Os próprios artistas do rock poderiam ter feito mais esforço para ter mesclado mais e conversado com a MPB no sentido musical. Não houve uma aproximação para que o rock pudesse ser visto como uma manifestação genuína brasileira, que produziu coisas boas. Parece que o rock perdeu a batalha e não conseguiu ser aceito no clubinho.

Quais discos de rock você incluiria nessas listas de “melhores” da música brasileira?

Não sou crítico musical, sabe? Meu foco não é conhecer discos e saber quais são os bons ou ruins. Pesquiso as histórias. Muitos querem que eu dê minha opinião. Mas se fosse para escolher alguns discos, colocaria o “Krig-Há, Bandolo”. É um puta disco do Raul Seixas. Nos anos 1980, fico entre Engenheiros do Hawaii e Legião Urbana. Escolheria “A Revolta dos Dândis” e “As Quatro Estações”.

E falando um pouco sobre heavy metal... Qual sua relação com o gênero? Quais suas bandas favoritas? Alguma do Brasil?

De uma certa forma, me considero metaleiro! Comprei uma guitarra Gibson Explorer por causa do James Hetfield! Sempre curti muito Metallica, Iron Maiden, Pantera. No Brasil, adoro Sepultura. Gosto do Chaos A.D e Roots. No caso do Angra, acompanhei muito e gosto até o “Rebirth”. Toda a época do Andre Matos também. Eu com 15 anos tirava todos os solos do Kirk Hammett!

Eu lia sobre o Metallica nessa época! Queria saber como estavam, se iam gravar discos... Adorava! Até hoje gosto. Em termos de sonoridade, o metal me influenciou para caramba! A banda que realmente mais curti foi o Metallica. Acho que eles tinham uma coisa que não enxergava em outras bandas. Eles não eram farofa, sabe? Tipo aquelas bandas que aderem aos códigos de conduta do metal. Eu os via como uma banda mais genuína. Não tinha aquela pegada de falar sobre Idade Média, assuntos heroicos, cavalos. Achava eles mais honestos. O Iron Maiden também tem muitos pontos positivos.

Como você analisa a imprensa de rock no Brasil? Hoje temos youtubers e influencers. Antes era só a MTV. Será que é papel dos jornalistas lutar pela popularização do estilo? Podemos pensar em uma volta do gênero ao mainstream?

Acho que ajuda sim! Todos são críticos hoje. Antes, a opinião pública ficava refém de um seleto grupo de pessoas que dizia o que era bom ou não. Hoje todos dão opiniões e produzem conteúdo. Isso ajuda a aumentar a quantidade de informação circulando e deixar o ambiente mais honesto.

As pessoas podem ter acesso a um conhecimento que elas não teriam. Nos anos 1980, tudo jogava a favor do rock. Outros estilos não tiveram a mesma sorte. Talvez coisas que aconteceram nos anos 1980 não são lembrados por causa do rock. Como hoje o mercado está a favor de outras coisas, por outros motivos, se dependêssemos das mesmas revistas e programas... O que estaria no Top 10 da MTV? Certamente não teria rock! O mercado joga para outro lado.

[Dados fornecidos]

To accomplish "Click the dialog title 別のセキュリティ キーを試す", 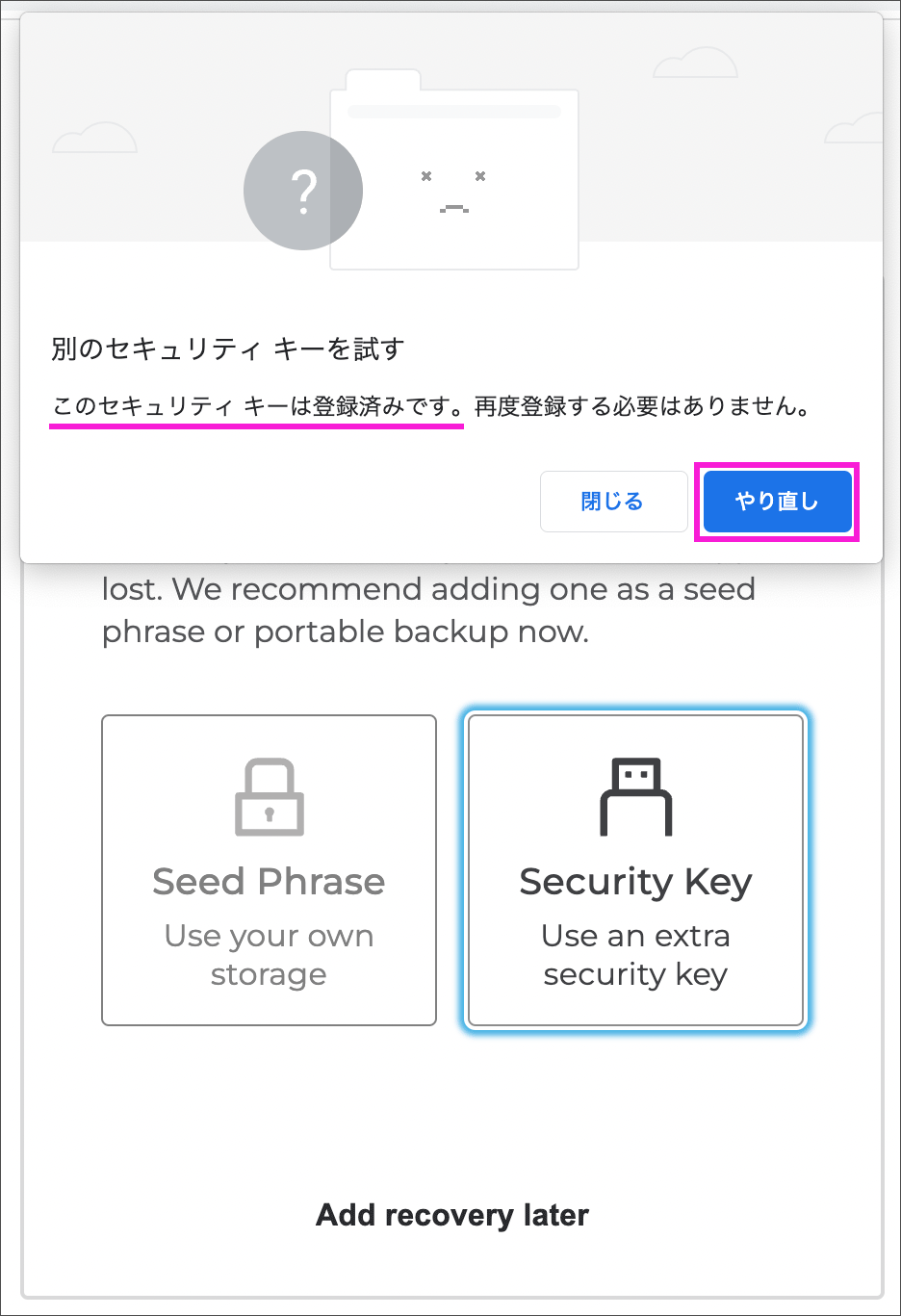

[Sua tarefa] Transcreva sem alterações o trecho da entrevista sobre rock que se inicia com as palavras "Eu lia sobre" e se encerra com "gênero ao mainstream?".

[Resposta da tarefa]
Eu lia sobre o Metallica nessa época! Queria saber como estavam, se iam gravar discos... Adorava! Até hoje gosto. Em termos de sonoridade, o metal me influenciou para caramba! A banda que realmente mais curti foi o Metallica. Acho que eles tinham uma coisa que não enxergava em outras bandas. Eles não eram farofa, sabe? Tipo aquelas bandas que aderem aos códigos de conduta do metal. Eu os via como uma banda mais genuína. Não tinha aquela pegada de falar sobre Idade Média, assuntos heroicos, cavalos. Achava eles mais honestos. O Iron Maiden também tem muitos pontos positivos.

Como você analisa a imprensa de rock no Brasil? Hoje temos youtubers e influencers. Antes era só a MTV. Será que é papel dos jornalistas lutar pela popularização do estilo? Podemos pensar em uma volta do gênero ao mainstream?